RECORDS PROVIDED >>
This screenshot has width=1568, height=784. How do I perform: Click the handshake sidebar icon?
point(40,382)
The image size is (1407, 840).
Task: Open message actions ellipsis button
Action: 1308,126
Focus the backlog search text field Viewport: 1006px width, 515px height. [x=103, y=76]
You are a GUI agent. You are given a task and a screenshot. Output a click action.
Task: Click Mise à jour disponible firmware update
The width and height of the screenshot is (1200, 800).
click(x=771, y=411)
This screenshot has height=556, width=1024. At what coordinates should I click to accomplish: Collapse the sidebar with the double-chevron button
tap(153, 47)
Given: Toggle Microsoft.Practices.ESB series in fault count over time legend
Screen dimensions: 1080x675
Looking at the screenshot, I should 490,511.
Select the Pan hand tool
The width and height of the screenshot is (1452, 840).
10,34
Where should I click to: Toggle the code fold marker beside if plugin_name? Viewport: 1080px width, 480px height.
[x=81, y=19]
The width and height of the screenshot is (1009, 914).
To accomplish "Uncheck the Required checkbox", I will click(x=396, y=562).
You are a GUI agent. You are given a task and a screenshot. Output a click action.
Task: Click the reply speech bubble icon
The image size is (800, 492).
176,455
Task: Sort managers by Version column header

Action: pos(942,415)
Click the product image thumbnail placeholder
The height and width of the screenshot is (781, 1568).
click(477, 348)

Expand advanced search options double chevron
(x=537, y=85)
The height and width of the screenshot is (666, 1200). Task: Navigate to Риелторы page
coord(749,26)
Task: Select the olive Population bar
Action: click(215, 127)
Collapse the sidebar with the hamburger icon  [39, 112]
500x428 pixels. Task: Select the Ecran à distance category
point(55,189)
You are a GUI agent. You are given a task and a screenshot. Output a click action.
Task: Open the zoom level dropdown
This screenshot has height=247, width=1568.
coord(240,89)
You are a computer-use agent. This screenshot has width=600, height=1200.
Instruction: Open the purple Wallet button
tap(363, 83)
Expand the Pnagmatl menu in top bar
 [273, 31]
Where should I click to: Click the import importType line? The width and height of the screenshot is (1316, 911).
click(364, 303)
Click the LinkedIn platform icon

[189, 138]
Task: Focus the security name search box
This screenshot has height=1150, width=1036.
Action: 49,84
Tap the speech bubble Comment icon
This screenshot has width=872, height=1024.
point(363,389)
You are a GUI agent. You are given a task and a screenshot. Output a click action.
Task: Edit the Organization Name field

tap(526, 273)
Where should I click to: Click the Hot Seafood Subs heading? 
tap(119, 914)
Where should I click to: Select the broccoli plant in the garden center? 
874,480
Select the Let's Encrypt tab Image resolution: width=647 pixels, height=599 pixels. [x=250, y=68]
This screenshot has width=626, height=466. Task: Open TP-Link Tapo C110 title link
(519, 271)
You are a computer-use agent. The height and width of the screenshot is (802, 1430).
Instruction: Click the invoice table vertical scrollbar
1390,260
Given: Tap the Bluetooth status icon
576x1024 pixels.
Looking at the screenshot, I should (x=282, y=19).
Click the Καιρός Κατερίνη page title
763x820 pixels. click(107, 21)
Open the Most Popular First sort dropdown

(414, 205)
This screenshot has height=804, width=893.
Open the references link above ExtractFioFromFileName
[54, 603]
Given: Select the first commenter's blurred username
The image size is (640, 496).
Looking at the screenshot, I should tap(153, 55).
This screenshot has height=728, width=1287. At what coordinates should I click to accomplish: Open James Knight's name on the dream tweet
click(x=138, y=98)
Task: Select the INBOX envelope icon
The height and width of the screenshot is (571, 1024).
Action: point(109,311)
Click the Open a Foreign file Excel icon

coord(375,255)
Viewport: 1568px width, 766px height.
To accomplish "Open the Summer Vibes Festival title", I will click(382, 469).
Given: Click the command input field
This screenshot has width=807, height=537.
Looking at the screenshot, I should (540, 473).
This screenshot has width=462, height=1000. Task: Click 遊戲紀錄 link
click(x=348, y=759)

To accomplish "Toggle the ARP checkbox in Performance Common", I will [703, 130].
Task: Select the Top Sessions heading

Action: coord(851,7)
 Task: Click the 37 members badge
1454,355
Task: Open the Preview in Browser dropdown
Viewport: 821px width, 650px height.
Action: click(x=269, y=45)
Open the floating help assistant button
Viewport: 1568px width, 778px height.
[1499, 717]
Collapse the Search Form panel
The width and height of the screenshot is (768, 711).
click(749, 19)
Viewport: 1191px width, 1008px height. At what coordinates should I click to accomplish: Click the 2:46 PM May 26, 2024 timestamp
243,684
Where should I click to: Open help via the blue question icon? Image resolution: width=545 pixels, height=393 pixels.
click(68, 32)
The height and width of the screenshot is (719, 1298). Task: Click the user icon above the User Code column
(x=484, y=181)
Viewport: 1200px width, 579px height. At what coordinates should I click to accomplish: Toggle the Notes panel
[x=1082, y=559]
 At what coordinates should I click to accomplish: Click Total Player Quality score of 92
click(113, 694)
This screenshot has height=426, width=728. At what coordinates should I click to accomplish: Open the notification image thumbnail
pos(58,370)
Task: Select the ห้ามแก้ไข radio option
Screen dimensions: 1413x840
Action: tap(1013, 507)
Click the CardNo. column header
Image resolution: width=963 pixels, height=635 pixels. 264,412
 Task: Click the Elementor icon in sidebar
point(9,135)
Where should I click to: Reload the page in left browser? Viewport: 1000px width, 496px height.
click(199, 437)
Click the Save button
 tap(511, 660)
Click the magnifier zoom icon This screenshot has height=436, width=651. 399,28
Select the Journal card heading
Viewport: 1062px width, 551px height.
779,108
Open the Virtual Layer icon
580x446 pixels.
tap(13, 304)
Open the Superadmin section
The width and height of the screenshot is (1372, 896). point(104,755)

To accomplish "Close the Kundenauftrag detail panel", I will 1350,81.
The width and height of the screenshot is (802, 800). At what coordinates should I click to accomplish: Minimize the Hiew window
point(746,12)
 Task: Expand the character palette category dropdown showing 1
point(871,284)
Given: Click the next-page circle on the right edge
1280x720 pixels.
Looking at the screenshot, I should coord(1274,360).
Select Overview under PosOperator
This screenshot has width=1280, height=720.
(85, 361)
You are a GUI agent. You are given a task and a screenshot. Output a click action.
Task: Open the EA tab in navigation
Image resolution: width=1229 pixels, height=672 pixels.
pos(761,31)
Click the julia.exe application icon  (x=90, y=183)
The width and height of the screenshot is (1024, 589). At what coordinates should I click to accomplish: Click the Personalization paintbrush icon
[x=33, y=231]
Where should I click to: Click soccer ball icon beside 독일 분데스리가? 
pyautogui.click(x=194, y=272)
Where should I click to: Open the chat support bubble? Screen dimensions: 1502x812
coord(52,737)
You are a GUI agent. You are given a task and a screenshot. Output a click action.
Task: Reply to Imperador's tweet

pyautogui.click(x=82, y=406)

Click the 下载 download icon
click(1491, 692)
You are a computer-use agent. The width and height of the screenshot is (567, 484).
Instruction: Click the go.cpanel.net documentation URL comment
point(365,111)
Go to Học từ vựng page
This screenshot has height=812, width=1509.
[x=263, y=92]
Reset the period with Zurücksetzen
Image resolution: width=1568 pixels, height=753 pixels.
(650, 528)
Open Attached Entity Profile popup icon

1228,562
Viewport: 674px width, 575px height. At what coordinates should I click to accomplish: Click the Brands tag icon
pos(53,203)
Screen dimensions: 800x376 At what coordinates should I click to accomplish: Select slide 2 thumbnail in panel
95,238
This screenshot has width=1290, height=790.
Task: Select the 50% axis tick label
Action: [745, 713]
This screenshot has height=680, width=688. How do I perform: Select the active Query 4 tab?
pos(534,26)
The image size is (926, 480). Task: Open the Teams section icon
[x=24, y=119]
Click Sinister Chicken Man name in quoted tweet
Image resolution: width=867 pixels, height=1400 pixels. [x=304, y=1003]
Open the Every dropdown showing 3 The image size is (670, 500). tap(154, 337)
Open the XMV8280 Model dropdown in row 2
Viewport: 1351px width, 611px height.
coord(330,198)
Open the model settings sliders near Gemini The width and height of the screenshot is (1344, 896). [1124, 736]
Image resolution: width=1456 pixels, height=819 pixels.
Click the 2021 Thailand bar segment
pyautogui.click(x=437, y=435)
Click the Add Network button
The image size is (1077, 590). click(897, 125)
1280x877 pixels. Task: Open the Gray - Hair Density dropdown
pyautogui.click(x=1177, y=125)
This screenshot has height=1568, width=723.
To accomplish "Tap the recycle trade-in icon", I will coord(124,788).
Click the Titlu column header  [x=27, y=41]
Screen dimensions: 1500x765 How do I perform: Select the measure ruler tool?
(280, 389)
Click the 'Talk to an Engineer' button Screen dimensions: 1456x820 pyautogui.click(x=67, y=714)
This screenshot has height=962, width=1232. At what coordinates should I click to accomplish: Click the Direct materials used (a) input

AIM OF THE TASK >> Convert the part of the entries that opens with the line containing "Where should I click to: Toggle" and closes with the line containing "point(55,189)" into a JSON list of strings, one string per line, omitting blank lines.

RESULT >>
[
  "Where should I click to: Toggle the code fold marker beside if plugin_name? Viewport: 1080px width, 480px height.",
  "[x=81, y=19]",
  "The width and height of the screenshot is (1009, 914).",
  "To accomplish \"Uncheck the Required checkbox\", I will click(x=396, y=562).",
  "You are a GUI agent. You are given a task and a screenshot. Output a click action.",
  "Task: Click the reply speech bubble icon",
  "The image size is (800, 492).",
  "176,455",
  "Task: Sort managers by Version column header",
  "Action: pos(942,415)",
  "Click the product image thumbnail placeholder",
  "The height and width of the screenshot is (781, 1568).",
  "click(477, 348)",
  "Expand advanced search options double chevron",
  "(x=537, y=85)",
  "The height and width of the screenshot is (666, 1200). Task: Navigate to Риелторы page",
  "coord(749,26)",
  "Task: Select the olive Population bar",
  "Action: click(215, 127)",
  "Collapse the sidebar with the hamburger icon  [39, 112]",
  "500x428 pixels. Task: Select the Ecran à distance category",
  "point(55,189)"
]